Холлингсворт вежливо кивнул и осведомился:

— Могу ли я сказать своими словами, что вы вновь решили посвятить себя радикальной революционной деятельности? С той лишь разницей, что на этот раз — в меньшем масштабе?

Маклеод покачал головой.

— Я ничему себя не посвящал. Я тихо-мирно дрейфовал по жизни, стараясь держаться как можно дальше от политической активности какого бы то ни было рода.

— Похоже, Маклеод, вы меня совсем за идиота держите, — со злостью в голосе проговорил Холлингсворт. Затем, придвинув к себе папку, он стал читать вслух то, что было написано на листе бумаги, приколотом к картонной обложке.

В связи с интеграцией рабочего класса в огосударствленную экономику обоих противостоящих друг другу колоссов перспектива наступления эпохи варварства становится все более близкой.

Чтение этого текста явно давалось Холлингсворту с трудом. Порой он делал ненужные паузы и шевелил губами, словно намереваясь произнести очередное мудреное словечко «с разбега», прорепетировав его про себя; в этот момент он напомнил мне школьника, читающего по слогам взрослую книгу и при этом делающего вид, что он в ней все понимает.

Рассуждая о трагедии двадцатого века, историк социалистического будущего сконцентрирует свое внимание на тех нескольких годах после Первой мировой войны, когда революция в странах Западной Европы не состоялась и молодой гигант международного рабочего движения, получив смертельную рану, неизбежно деградировал до состояния предсмертной агонии, коррупции, предательства и поражения.

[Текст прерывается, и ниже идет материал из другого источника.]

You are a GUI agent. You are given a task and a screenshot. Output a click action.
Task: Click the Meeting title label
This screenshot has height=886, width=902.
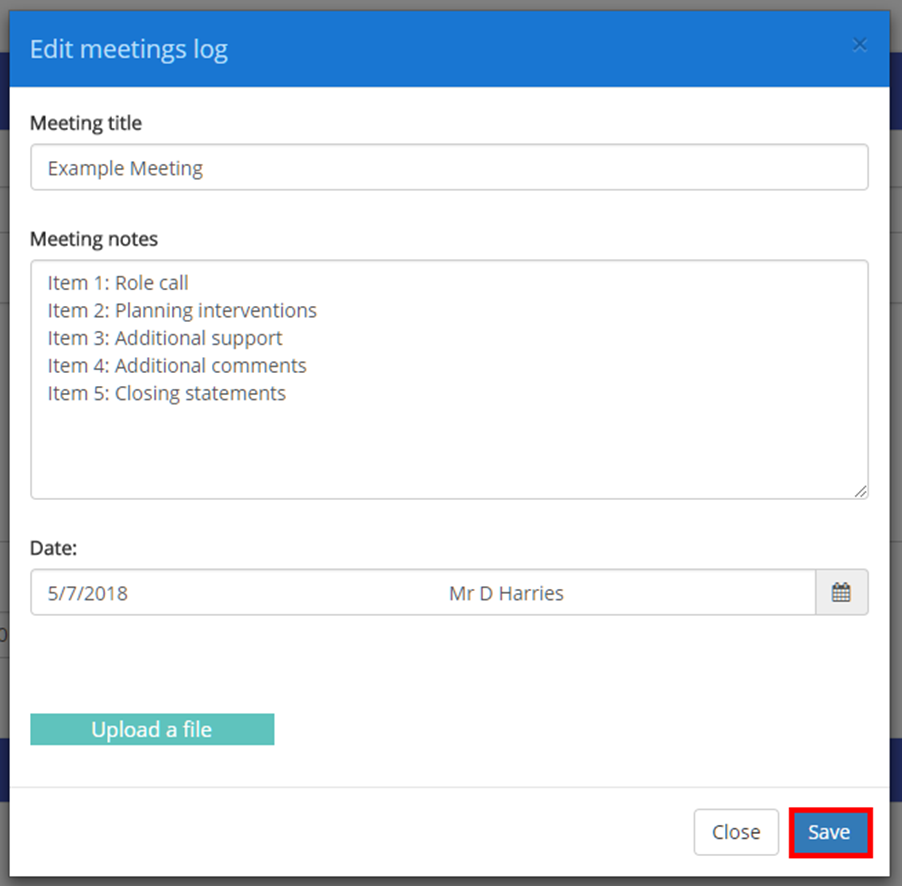[x=85, y=123]
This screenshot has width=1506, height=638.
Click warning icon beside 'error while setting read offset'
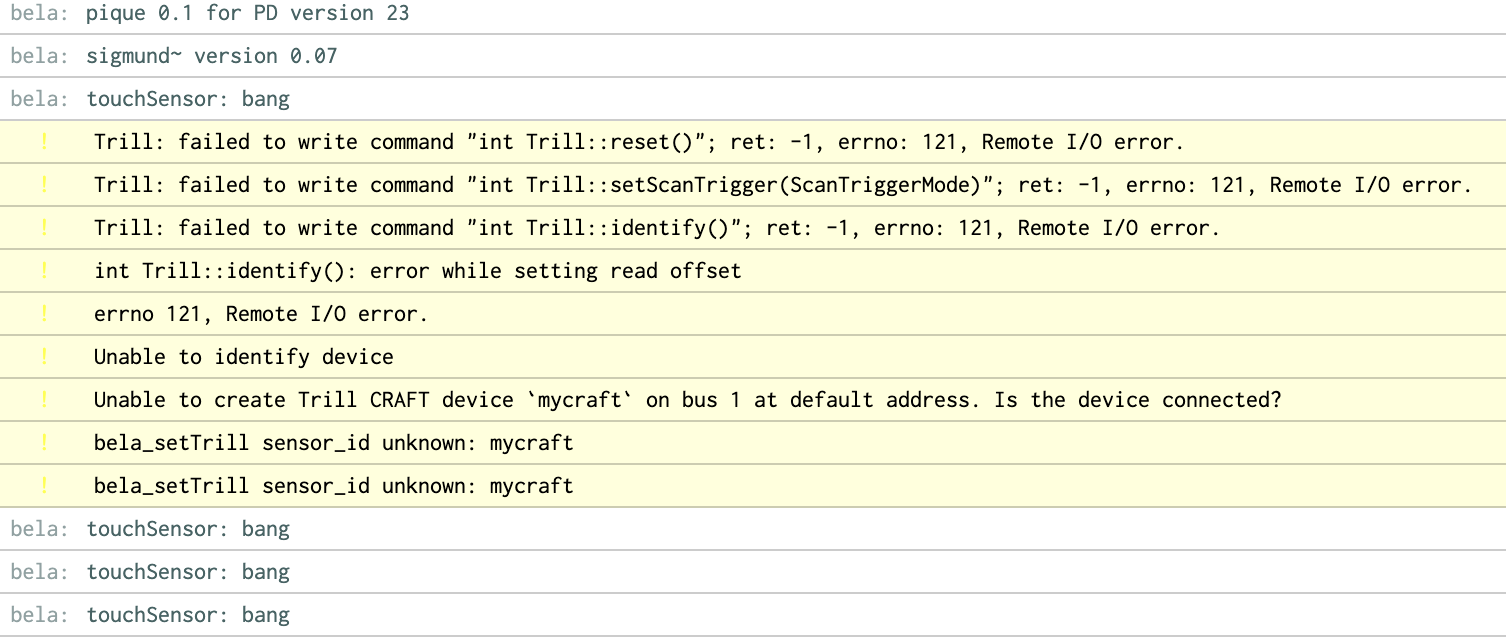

Холлингсворт оторвал взгляд от бумаги и спросил;

— Продолжать?

— Если это вам нужно.

В настоящее время — в момент приближения третьей мировой войны, — с точки зрения технологии и методологии, варварство подготовлено как нельзя лучше. Говоря о грядущей варварской эпохе, мы мысленно фокусируем наше внимание на панорамах концентрационных лагерей, на отработанных механизмах уничтожения всякой оппозиции силами тайной полиции и на умело прикрываемой пропаганде войны, ведущейся, согласно официальным лозунгам, во имя мира. В свою очередь, перспектива революционного перехода к социализму сводится если не к нулю, то, фигурально выражаясь, к масштабам точки на недостижимой линии политического горизонта. В этих обстоятельствах нельзя забывать о том, что после войны, которая представляется неизбежной, оба изможденных колосса рухнут и погребут друг друга под своими же обломками. При этом возможно возникновение таких условий, при которых мировая пролетарская революция все же одержит победу. Будучи ответственными социалистами, а не прожектерами, мы должны отдавать себе отчет в том, что описанная выше ситуация представляется одной из возможных, не более того.

Холлингсворт оторвал взгляд от текста и с торжествующим видом посмотрел на Маклеода:

— Вы признаете за собой авторство этого текста?

— Нет.

Холлингсворт откашлялся, прикрыв рот сложенным носовым платком.